On the other hand, it’s important to say that the degree of US penetration in the Mexican national security apparatus and within Mexico itself is not only measured by US soldiers being on Mexican territory. In a recent congressional hearing, they said there was almost a 300 percent increase in US presence within Mexico in the form of drug enforcement agencies, alcohol and tobacco, FBI, all sorts of other kinds of agencies that are working within Mexico now. There are many people here who consider that a threat to sovereignty, as well as, again, being part of a drug war model that simply is not working.

AMY GOODMAN: Arnoldo, on that issue of US troops in Mexico, the significance, Arnoldo García?

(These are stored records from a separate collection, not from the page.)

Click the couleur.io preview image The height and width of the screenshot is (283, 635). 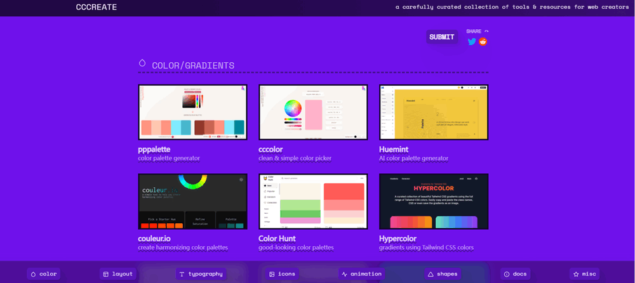point(192,201)

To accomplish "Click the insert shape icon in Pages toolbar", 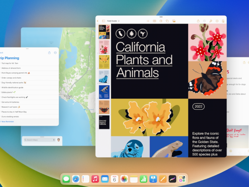I will [167, 21].
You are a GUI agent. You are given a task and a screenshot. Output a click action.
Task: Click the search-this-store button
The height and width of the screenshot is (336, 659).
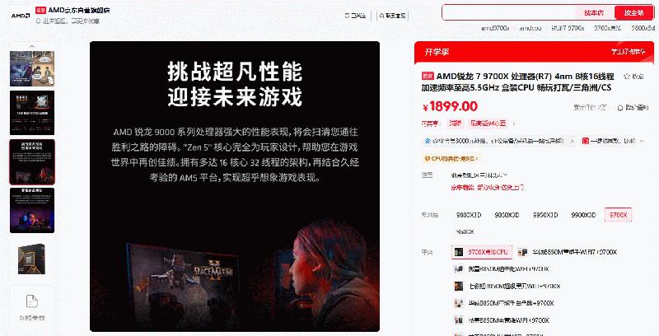click(594, 12)
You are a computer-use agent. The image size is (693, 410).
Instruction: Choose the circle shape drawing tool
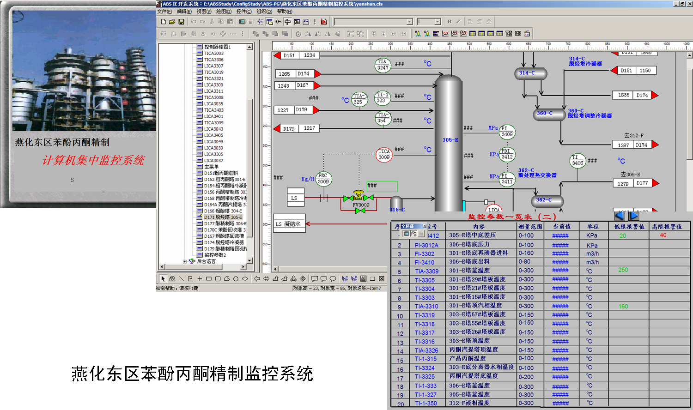[236, 278]
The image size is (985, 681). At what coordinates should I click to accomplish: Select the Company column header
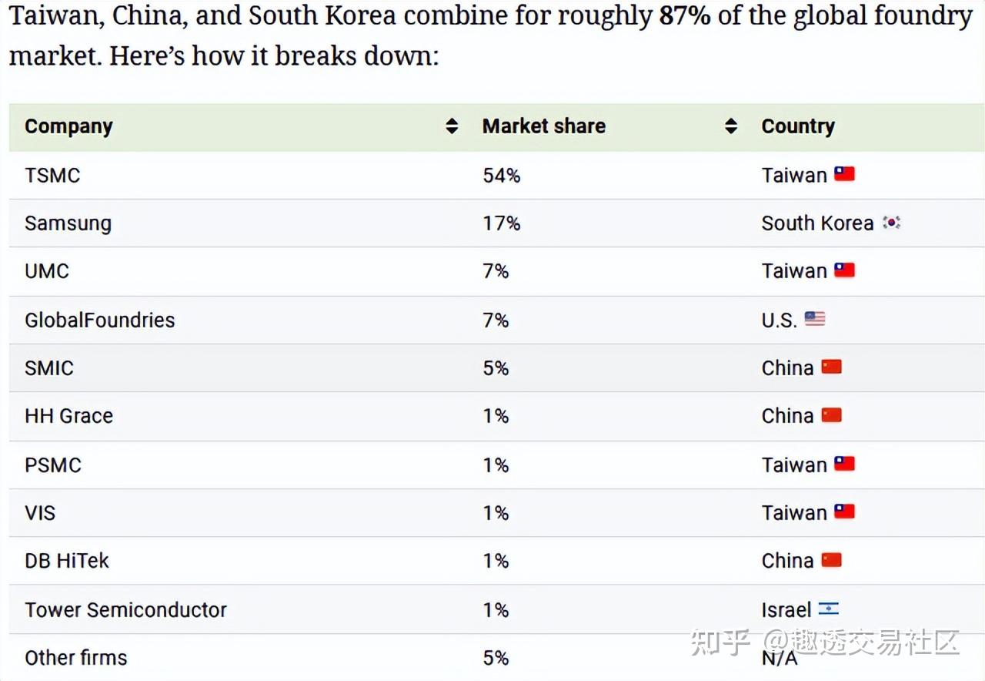[x=68, y=127]
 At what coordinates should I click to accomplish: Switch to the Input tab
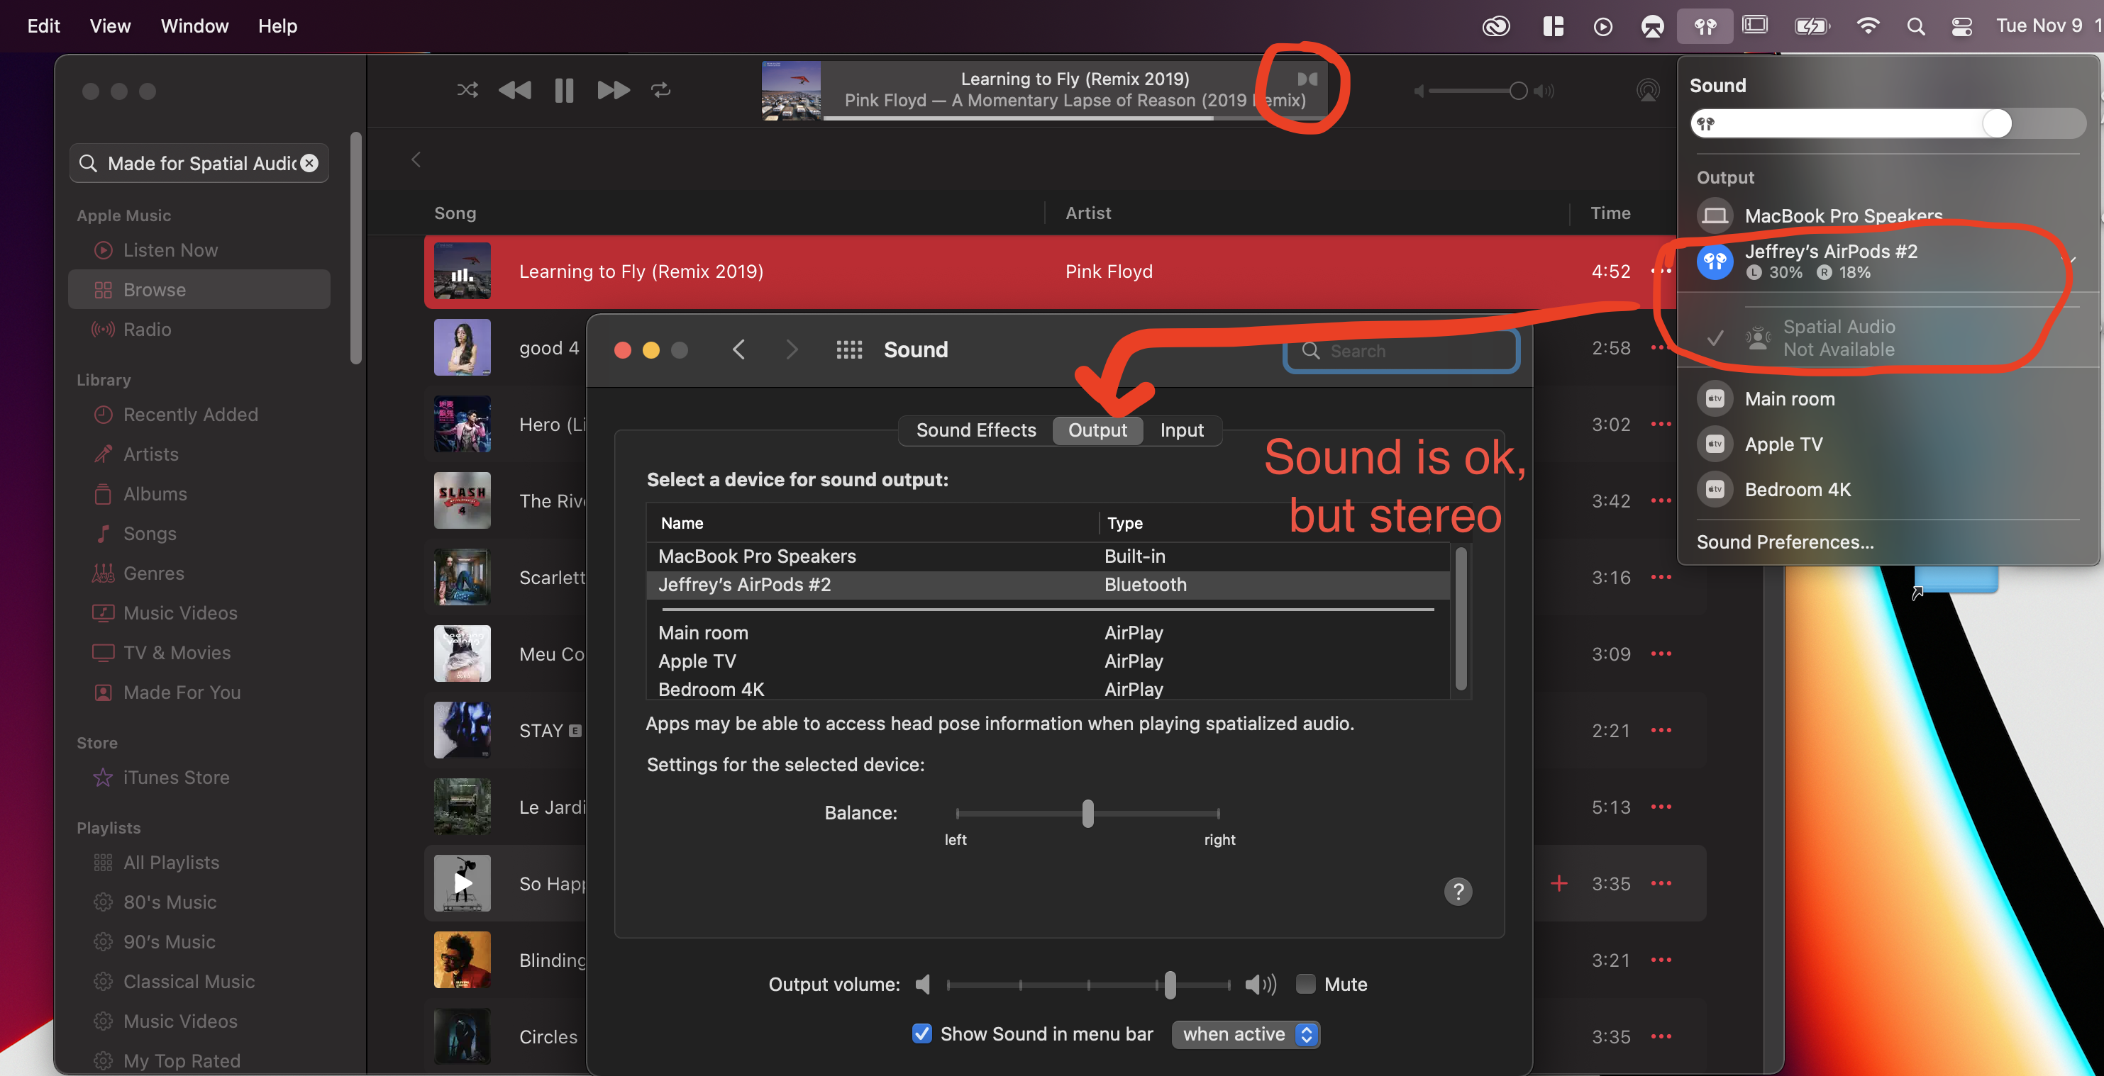1181,430
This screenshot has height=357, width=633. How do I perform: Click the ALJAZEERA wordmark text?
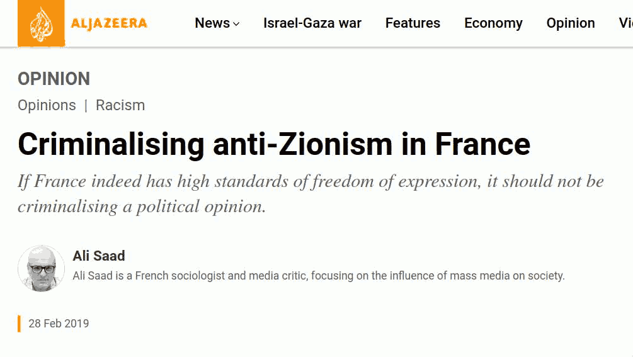(x=109, y=23)
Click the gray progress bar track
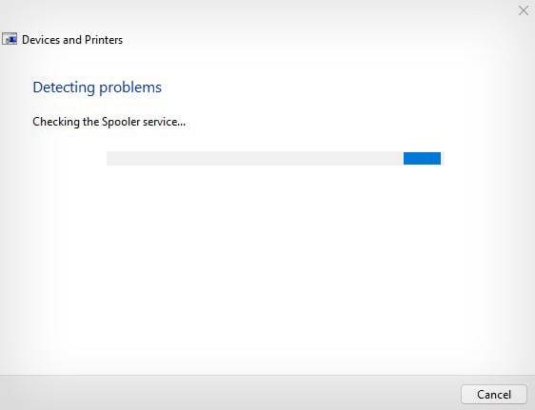 pos(273,159)
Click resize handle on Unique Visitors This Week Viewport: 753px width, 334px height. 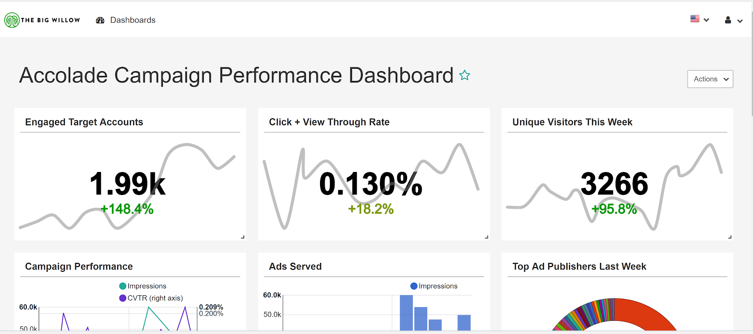click(x=730, y=237)
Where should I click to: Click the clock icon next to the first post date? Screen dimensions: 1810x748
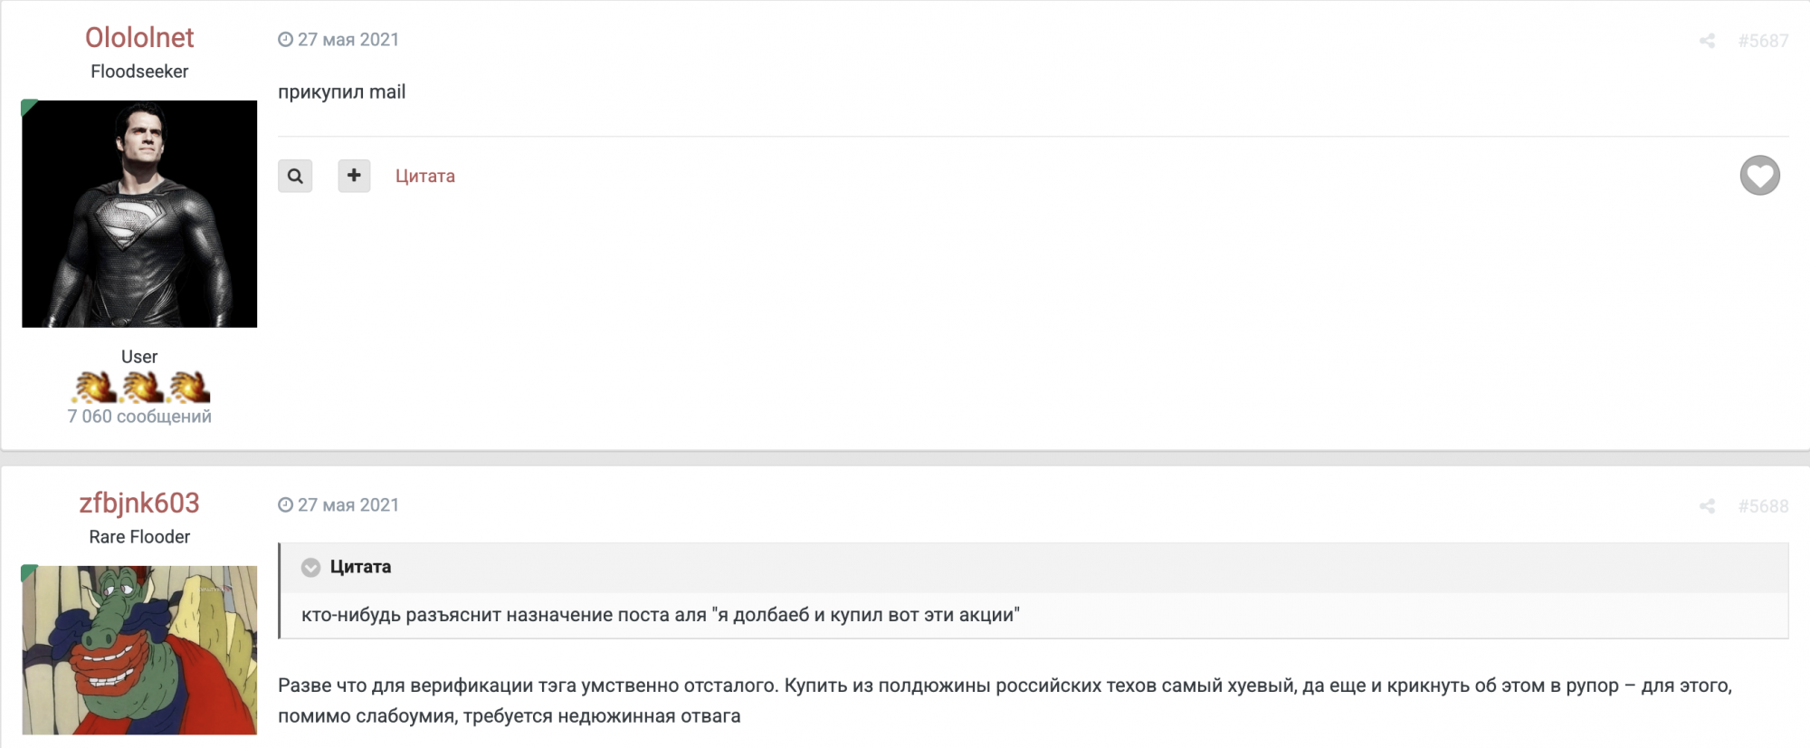click(286, 39)
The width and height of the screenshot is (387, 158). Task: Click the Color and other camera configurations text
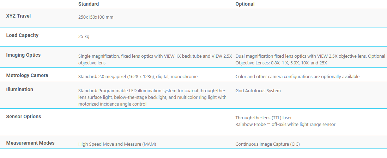(297, 76)
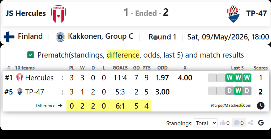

ARNOLDO GARCÍA: Well, we already have the 1,200 troops that are being sent into Arizona with a dual mission of doing drug interdiction and detaining undocumented migrants. And that’s a — this has been created deliberately by the US. It’s a really explosive situation. And from our perspective, right, they have to be delinked in order to defuse the crisis happening in Arizona, and also the rights crisis that we’re having within the immigrant communities across the United States, where the police, ICE and other police agencies are using the issues of drug trafficking and human smuggling, and so forth, in order to crack down on our communities. And they have to be delinked, right, because otherwise we are going to — we’re headed towards a really bad situation and a deepening of the crisis that’s happening on the border as we speak.

AMY GOODMAN: Arnoldo García, we want to thank you for being with us, with the National Network for Immigrant and Refugee Rights, speaking to us from University of California, Berkeley; Laura Carlsen, director of the Mexico City-based Americas Policy Program of the Center for International Policy; and Victor Clark Alfaro, director of the Binational Center for Human Rights in Tijuana and a lecturer at the Latin American Studies Deparment at San Diego State. Thanks so much.